Sheppard's successive petition contained no assertion that it was based upon a newly recognized federal or state right that applied retroactively to him. Therefore, in order for Sheppard to have met the first prong of R.C. 2953.23(A), he would have had to demonstrate that he was unavoidably prevented from discovering the facts upon which he had relied in presenting his claim for relief. But, where, as here, the petitioner's claims for relief could have been raised in his first postconviction petition, a successive petition was insufficient to invoke the trial court's jurisdiction to entertain his claims. See, e.g., State v.Murawski (Aug. 12, 1999), Cuyahoga App. No. 74581, unreported; State v.Talley (Jan. 30, 1998), Montgomery App. No. 16479, unreported; State v.Poindexter (Aug. 29, 1997), Hamilton App. No. C-960780, unreported.
Furthermore, Sheppard's contention that he was denied the effective assistance of counsel in the preparation of his initial postconviction petition is not cognizable in a successive postconviction petition. See R.C. 2953.21(I)(2); State v. D'Amborsio (Mar. 16, 2000), Cuyahoga App. No. 75076, unreported. As we stated in Sheppard's most recent appeal, "[a] civil litigant in a postconviction proceeding has no due-process right to effective assistance of counsel, even in a death-penalty case."State v. Sheppard (Feb. 21, 2001), Hamilton App. No. C-000387, unreported, citing State v. Scudder (1998), 131 Ohio App.3d 470, 474,722 N.E.2d 1054, 1057, stay of execution pending federal habeas review granted (2000), 88 Ohio St.3d 1476, 727 N.E.2d 128. See, also,D'Amborsio, supra; State v. Haliym (March 12, 1998), Cuyahoga App. No. 72411, unreported, discretionary appeal not allowed (1998),82 Ohio St.3d 1441, 695 N.E.2d 264; State v. Wren (Aug. 12, 1997), Richland App. No. 97-CA-19, unreported, discretionary appeal not allowed (1997), 80 Ohio St.3d 1447, 686 N.E.2d 274. Therefore, we overrule Sheppard's first through sixth assignments of error and affirm the trial court's dismissal of his successive postconviction petition.

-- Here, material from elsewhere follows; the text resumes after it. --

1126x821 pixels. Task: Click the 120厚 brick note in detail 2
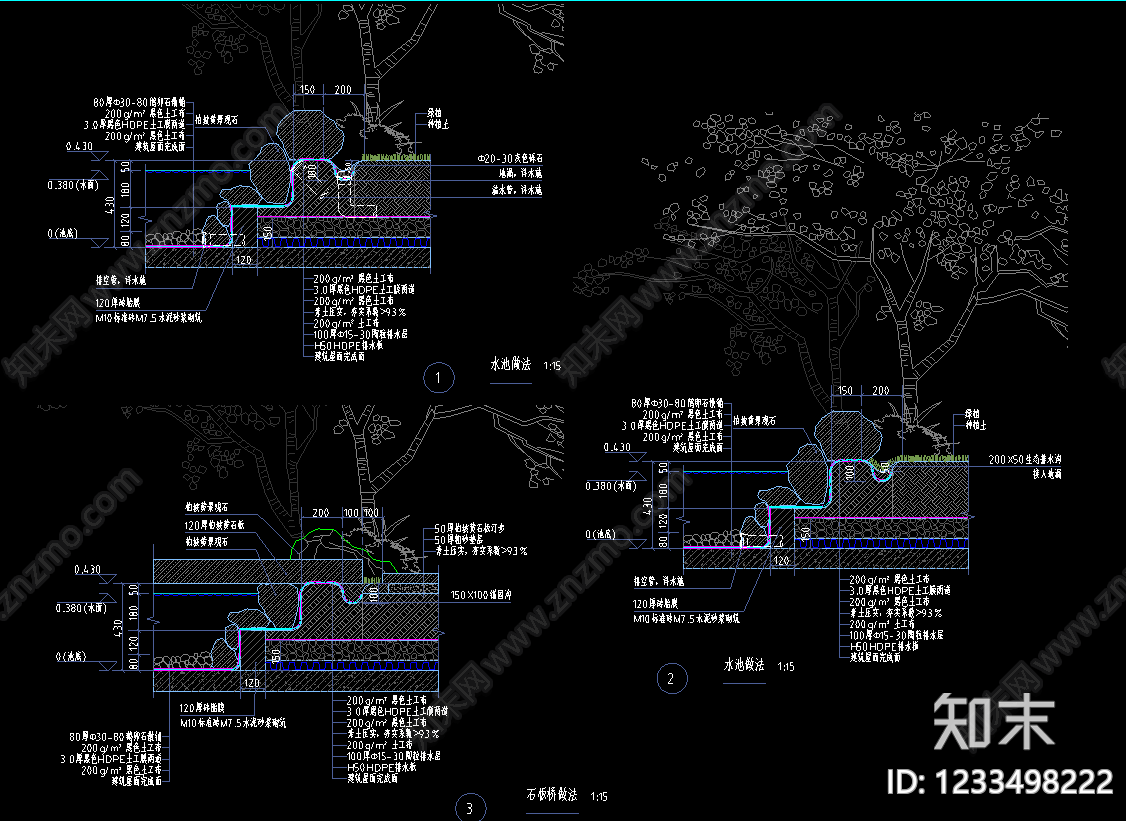(x=655, y=603)
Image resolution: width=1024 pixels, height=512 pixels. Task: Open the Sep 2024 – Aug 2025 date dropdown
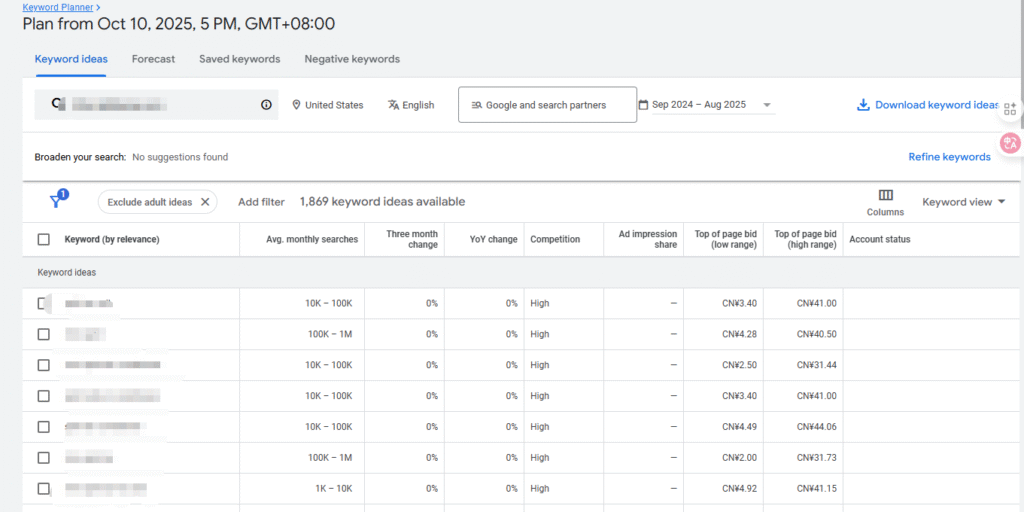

In his seventh assignment of error, Sheppard contends that the trial court erred by denying his motion for recusal. Sheppard claimed in his motion that the trial judge could not be impartial in deciding his successive petition, which charged systematic racial and gender discrimination in the selection of forepersons for grand juries that had returned capital indictments in Hamilton County from 1982 through 1998.
We rejected a similar argument made by Sheppard regarding the trial judge's refusal to disqualify himself from consideration of Sheppard's Civ.R. 60(B) motion. See State v. Sheppard (Feb. 21, 2001), Hamilton App. No. C-000387, unreported. As we stated, "this court has no jurisdiction to pass upon a claim of disqualification or to void a judgment on such a basis. Only the Chief Justice of the Ohio Supreme Court, or any member of that court so designated by the Chief Justice, has jurisdiction to determine the disqualification of a member of the common pleas court." See id. Accordingly, Sheppard's seventh assignment of error is overruled.
Doan, P.J., and Painter, J., concur.